Hi Kate, Thank you so much for sharing your story, and also for your kind words. I do sometimes shudder to think of all those (before the advent of the Internet, in particular) who suffered from OCD and were never lucky enough to learn what you did………that you are not alone. Of course it shouldn’t have taken you 30+ years but I am so glad you are finally on the right path. I absolutely love your statement: “ERP really has to be all or nothing. If you only follow 1/3 of a recipe, you’re not going to end up with chocolate cake at the end.” What a great way to describe ERP and drive home the message of how important it is to fully commit to the therapy. I wish you all the best as you move forward and hope to hear more from you!
Hi Janet, I’ve read so many of your articles over the years and have appreciated the way you get right to the heart of the problems people face with this often crippling disorder. Thank you for sharing about your son and yourself,and for being an advocate for so many. I’ve printed out many of your posts to share with my clients.
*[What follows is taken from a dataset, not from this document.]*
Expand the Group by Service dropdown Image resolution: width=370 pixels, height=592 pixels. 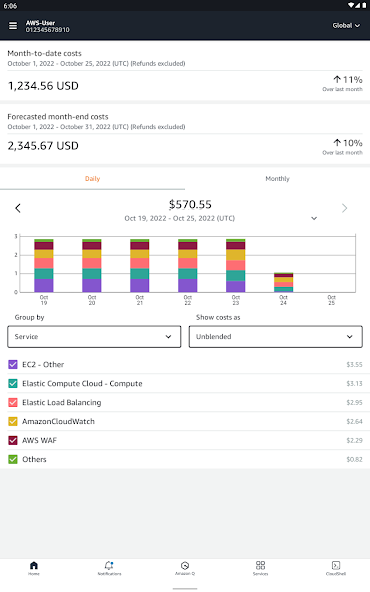94,337
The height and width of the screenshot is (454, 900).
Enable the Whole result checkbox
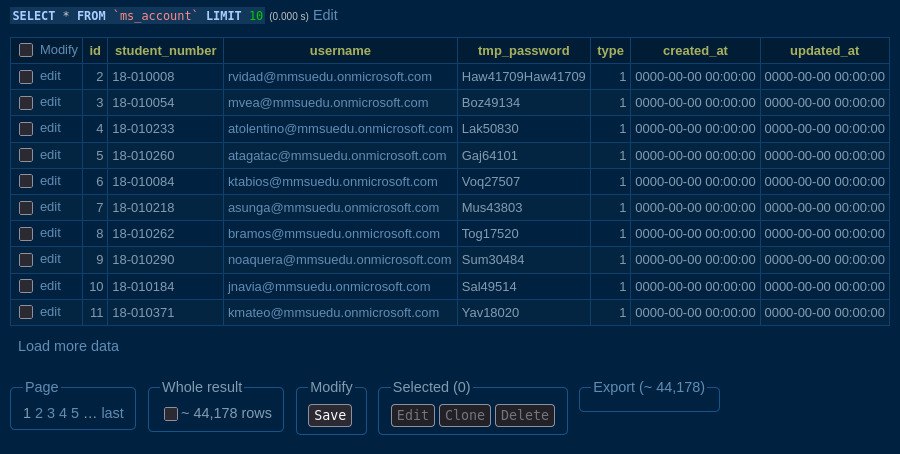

I’d like to answer your question about professional training in grad school for therapists in a counseling/psychology program. You see, I am a lifelong OCD sufferer, who went back to school six years ago in order to specialize in providing OCD therapy. Out of six semesters, we had one single class where OCD was mentioned, and we watched a film about someone with handwashing issues and that was it. In my mind, it just reinforced the stereotypes that OCD is all about contamination. Absolutely no mention of ERP; that is something I have learned on my own and adapted from my own therapy for the disorder. I felt that I was constantly educating the class and professors about OCD. Any project that I could have a choice on the topic was always focused on OCD symptoms, research and treatment. I think my classmates probably got tired of hearing about it. So at least in my MA program, there was the most minimal presentation of OCD possible.
I’m so grateful to live in a time where ERP therapy is available, as I had some pretty unfortunate experiences many years ago. 33 years ago, the psychologist I was seeing and paying a fortune to out of pocket, instructed me to wear a rubber band around my wrist. If I had an obsessive thought, I was to snap the rubber band, (snap myself back into reality), and if I had 30 or less snaps per day I was cured. With this total set up for failure, I began to think I was beyond all hope when I would give my sore wrist its 57th snap of the day. His next suggestion was primal scream therapy.
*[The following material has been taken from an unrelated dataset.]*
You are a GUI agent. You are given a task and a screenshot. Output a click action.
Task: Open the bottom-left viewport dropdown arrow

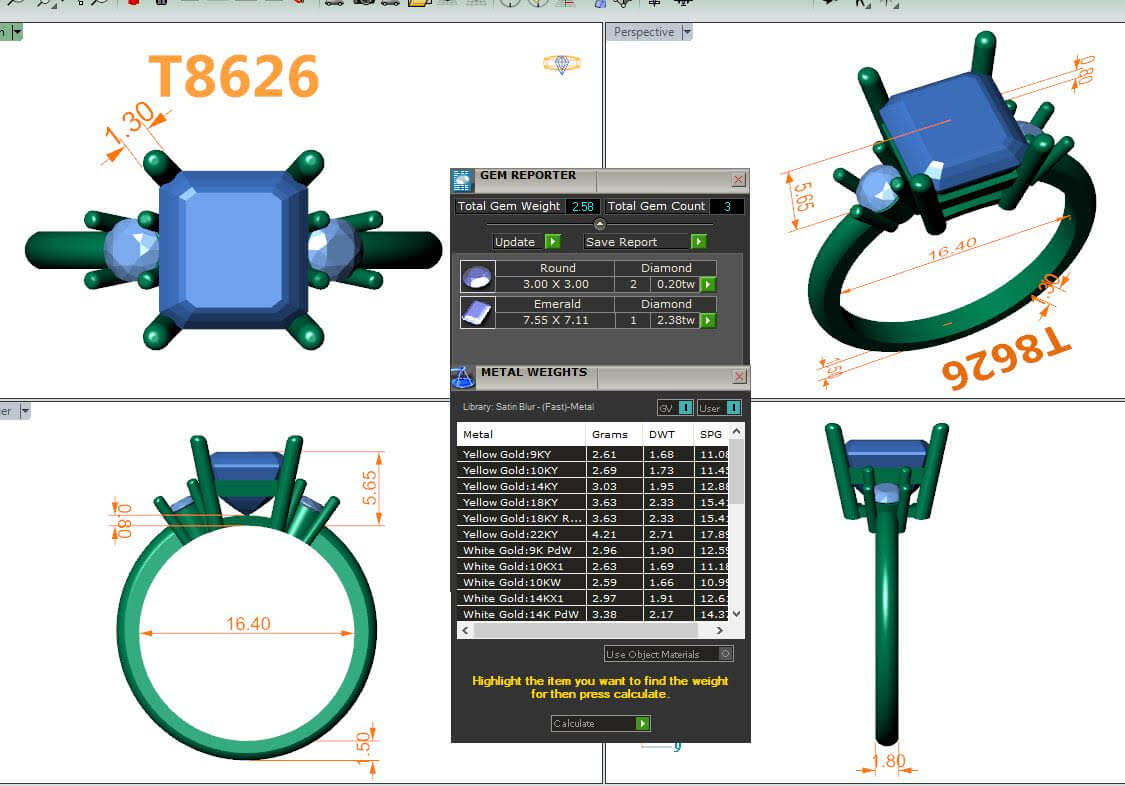tap(25, 411)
I feel so deeply for the pain that OCD sufferers live with each day, and do my best in my corner of the world to both treat and educate the public. I’ve been able to do some training for professionals and it feels great. They are all so open to it, and interested in learning and being able to provide hope for their clients, We are slowly making headway, but it still takes an average of 14 to 17 years from first noticing symptoms to receiving proper treatment, and that is tragic.
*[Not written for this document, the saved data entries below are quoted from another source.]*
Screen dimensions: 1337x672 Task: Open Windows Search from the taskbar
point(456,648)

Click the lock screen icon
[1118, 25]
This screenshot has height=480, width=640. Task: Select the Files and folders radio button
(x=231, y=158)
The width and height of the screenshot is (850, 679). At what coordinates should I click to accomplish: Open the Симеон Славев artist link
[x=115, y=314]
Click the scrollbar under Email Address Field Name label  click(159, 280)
Hi Carol, Thank you so much for your kind words and I’m glad you’ve found my posts helpful over the years. I appreciate your taking the time to share your experiences. Your grad school training is as unsettling as the “treatment” you received yourself……..no mention of ERP in either case! Incredibly frustrating and upsertting. Thanks for all you do for those who suffer from OCD…….we could use more or “you!”
Hey ! I have question regarding hocd and erp ! How does erp help in overcoming hocd ? Is it really effective ? My anxiety level are increasing day by day ! If you could just give me a positive response that would be helpful !
Hi Euro, Yes, HOCD can be helped by ERP therapy. All types of OCD can be helped with ERP therapy. Good luck! I wish you all the best.